Conservative Treatment

Frozen shoulder will generally improve without surgery. The recovery process, however, can be painfully slow (occasionally up to two to three years).

A person with a stiff and painful shoulder should see a physician to ensure that no other injuries or illnesses are present.

Treatment is focused on pain control and restoration of motion. Pain control can be achieved with anti-inflammatory medications (ibuprofen, naproxen, aspirin, etc.) as well as with injectioned corticosteroids. Physical therapy may help a patient to regain shoulder motion. Stretching or range-of-motion exercises for the shoulder may be done at home or with the assistance of a physical therapist. Example exercises are seen in Figures 1, 2, and 3. A physical therapist can provide additional exercises, as well as other treatments such as massage and heat. If the patient does not respond to these treatments, nerve blocks may be tried to minimize pain and allow for more aggressive physical therapy.

Most patients improve with these simple treatments. However, in some cases the motion does not return completely even after several years. Fortunately, this loss is usually small and does not cause functional limitations.

 

Surgical Treatment

The vast majority of individuals will get better if given sufficient time, so surgery is not often required. Surgical intervention is considered only after an appropriate course of physical therapy and anti-inflammatory medications has failed.

Surgical intervention is aimed at stretching or releasing the contracted joint capsule of the shoulder.
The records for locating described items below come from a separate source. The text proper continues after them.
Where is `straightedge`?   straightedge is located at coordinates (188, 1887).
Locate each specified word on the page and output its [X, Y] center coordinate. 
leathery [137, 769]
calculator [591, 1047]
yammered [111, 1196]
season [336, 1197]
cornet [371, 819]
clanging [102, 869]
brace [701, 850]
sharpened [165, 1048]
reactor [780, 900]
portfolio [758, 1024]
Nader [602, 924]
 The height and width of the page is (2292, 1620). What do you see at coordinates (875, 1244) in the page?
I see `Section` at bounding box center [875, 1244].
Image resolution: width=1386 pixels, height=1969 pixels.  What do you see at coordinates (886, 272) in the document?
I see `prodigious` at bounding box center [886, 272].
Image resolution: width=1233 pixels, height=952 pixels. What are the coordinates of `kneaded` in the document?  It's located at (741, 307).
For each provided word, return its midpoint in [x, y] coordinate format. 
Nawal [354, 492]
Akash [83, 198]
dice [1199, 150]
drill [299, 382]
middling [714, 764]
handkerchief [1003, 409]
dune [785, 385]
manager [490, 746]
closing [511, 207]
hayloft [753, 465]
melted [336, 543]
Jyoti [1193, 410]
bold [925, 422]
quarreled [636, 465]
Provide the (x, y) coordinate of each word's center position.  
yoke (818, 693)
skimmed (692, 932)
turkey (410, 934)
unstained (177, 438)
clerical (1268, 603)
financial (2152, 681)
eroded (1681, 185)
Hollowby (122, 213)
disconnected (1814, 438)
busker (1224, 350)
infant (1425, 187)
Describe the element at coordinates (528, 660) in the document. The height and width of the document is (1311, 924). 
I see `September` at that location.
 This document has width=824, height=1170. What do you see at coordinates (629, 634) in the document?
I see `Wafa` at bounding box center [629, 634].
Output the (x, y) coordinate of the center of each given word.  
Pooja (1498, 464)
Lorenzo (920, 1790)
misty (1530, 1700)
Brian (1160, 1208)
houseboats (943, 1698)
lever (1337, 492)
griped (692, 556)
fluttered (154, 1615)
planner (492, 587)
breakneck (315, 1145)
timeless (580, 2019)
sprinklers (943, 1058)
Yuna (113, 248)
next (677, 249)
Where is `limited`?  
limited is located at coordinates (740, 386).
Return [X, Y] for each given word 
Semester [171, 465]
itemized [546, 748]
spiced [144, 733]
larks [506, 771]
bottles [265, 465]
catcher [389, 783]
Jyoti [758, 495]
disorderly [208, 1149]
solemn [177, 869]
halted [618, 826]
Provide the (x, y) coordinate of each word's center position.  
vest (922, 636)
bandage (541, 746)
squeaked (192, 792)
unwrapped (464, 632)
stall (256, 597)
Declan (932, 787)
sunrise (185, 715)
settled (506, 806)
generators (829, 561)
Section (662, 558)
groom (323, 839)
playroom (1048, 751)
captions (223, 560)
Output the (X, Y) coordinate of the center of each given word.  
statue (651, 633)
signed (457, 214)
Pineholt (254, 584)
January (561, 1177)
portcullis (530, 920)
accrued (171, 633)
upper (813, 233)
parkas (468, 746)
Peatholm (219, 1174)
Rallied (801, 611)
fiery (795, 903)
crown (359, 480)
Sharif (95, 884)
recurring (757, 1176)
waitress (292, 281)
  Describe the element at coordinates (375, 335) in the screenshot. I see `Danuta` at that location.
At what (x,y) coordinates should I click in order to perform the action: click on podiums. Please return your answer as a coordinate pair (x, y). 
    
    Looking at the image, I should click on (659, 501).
This usually consists of manipulation under anesthesia and/or shoulder arthroscopy:

  • Manipulation under anesthesia (Figure 4) involves putting the patient to sleep, then gently and slowly forcing the shoulder to move. This process causes the capsule to stretch, and soft tissue adhesions are broken.
  • With shoulder arthroscopy, the surgeon makes several small incisions around the shoulder. A small camera (scope) and instruments are inserted through the incisions. The joint capsule is viewed with the scope, and the tight portions of the joint capsule are released

Often, manipulation and arthroscopy are used in combination to obtain a full range of motion for the shoulder joint. Most patients have very good results with these procedures. It is critically important to begin physical therapy immediately after surgery to maintain the motion that was achieved intraoperatively.

Figure 4. a. This woman was unable to raise her right arm due to adhesive capsulitis. After many months of working with a physical therapist and taking anti-inflammatory medications, she still has a poor range of motion. b. A general anesthetic is administered and the patient is asleep. The arm is then gently taken through a range of motion, which breaks up the adhesions and loosens the shoulder joint. With manipulation she is able to achieve full forward flexion. c. The shoulder is manipulated in another plane (cross-body adduction).